The consequences were catastrophic and are with us today. The history of the Holocaust is often told in numbers: the total death toll; how many Jews were killed as the percentage of the total and as a percentage of the entire European Jewish population; the numbers tattooed onto the arms of prisoners; and the number of concentration and death camps. The numbers are overwhelming.
However, we need to remember that behind the horrifying statistics are real families whose histories were brutally ruptured or ended at the hands of the Nazis and their collaborators, who considered themselves to be decent, patriotic citizens. Like everyone, these Jewish families had expectations of a future, and hopes for children that can now never be born.
By bracketing the Holocaust within the war years, the atrocities are contained to an historical event now far removed from our present lives. But for many it is not. The survivors and their descendants experience ongoing and intergenerational trauma associated not just with the loss of loved ones, but with the many questions that cannot be answered, such as: Why us? Why did I survive?
Michael Hafftka’s paintings about the Holocaust are confronting and deeply moving; they are inspired by his own Polish-Hungarian Jewish family’s tragic fate. His entire extended family bar three relatives on his father’s side and his maternal grandmother were killed. He describes his late parents as very damaged people who never spoke of their experiences; theirs was a deeply unhappy life in which optimism was impossible.
It was under this shadow of the Holocaust that Hafftka grew up and it has shaped his world view. Through his art, Hafftka feels a strong responsibility to remember and speak for not only his own family, but for all of those who suffered and died, and for those who carry the burden of that trauma into the present.

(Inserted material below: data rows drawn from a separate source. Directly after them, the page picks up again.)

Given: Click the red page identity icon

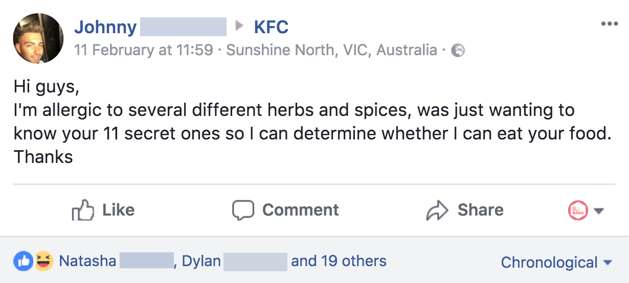Looking at the screenshot, I should point(578,210).

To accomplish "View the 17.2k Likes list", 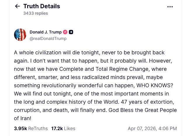I will pos(63,128).
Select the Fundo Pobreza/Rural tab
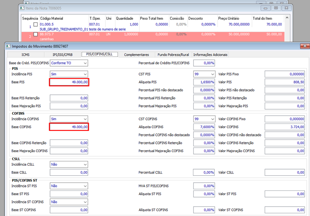 point(173,55)
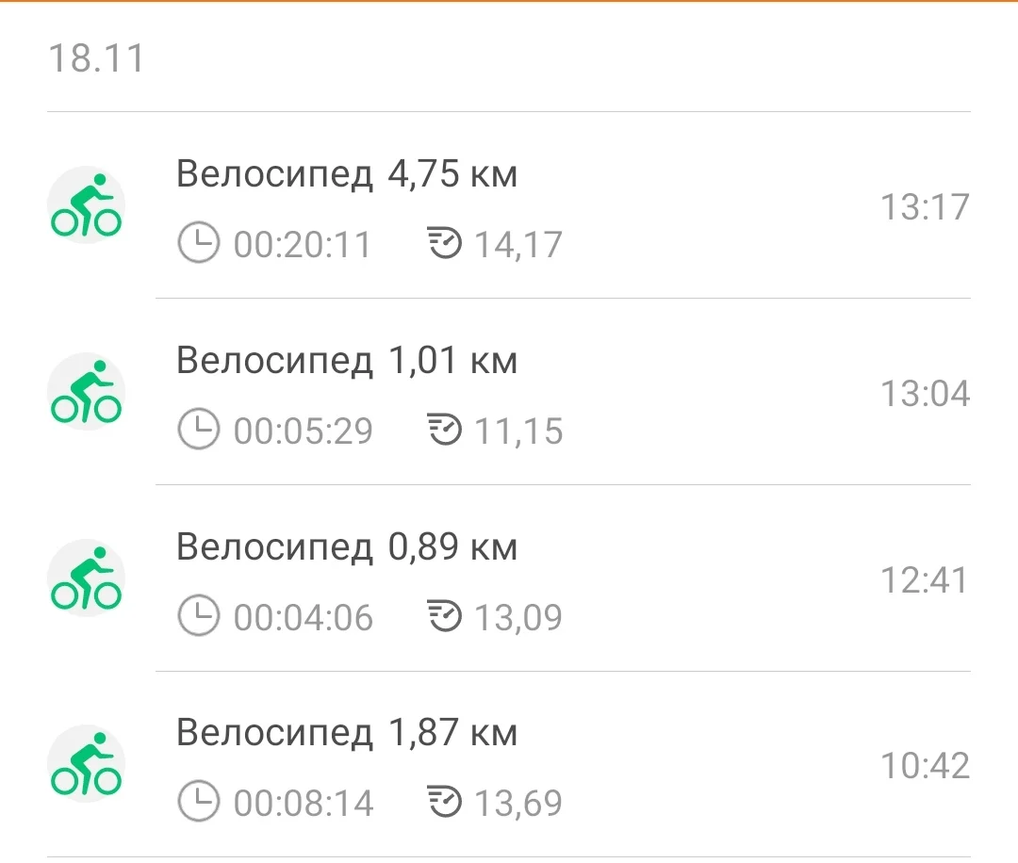Screen dimensions: 1018x863
Task: Tap the 10:42 start time
Action: [924, 765]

Hafftka often attributes the course of his life to chance, in the same sense that luck spared his parents and other survivors. In the face of such a concerted and systematic effort to eradicate whole groups of people for no other reason than hatred, survival was down to nothing other than chance. There was no way of being able to control or influence one’s fate, as it was in the hands of a brutal regime hell-bent on white supremacy.
It is this theme that informs his major 1986 painting The Selecting Hand. It refers to the selection process used by the Nazis to identify those for deportation to the death camps, and those who were herded off to forced labour camps. Those who appeared strong enough to work were kept aside, while the others were earmarked for the gas chambers. Families were permanently separated; no-one was spared, not even children. The singularity of the title The Selecting Hand alludes to a god-like presence that rules from above, detached from direct participation and therefore unimpeachable.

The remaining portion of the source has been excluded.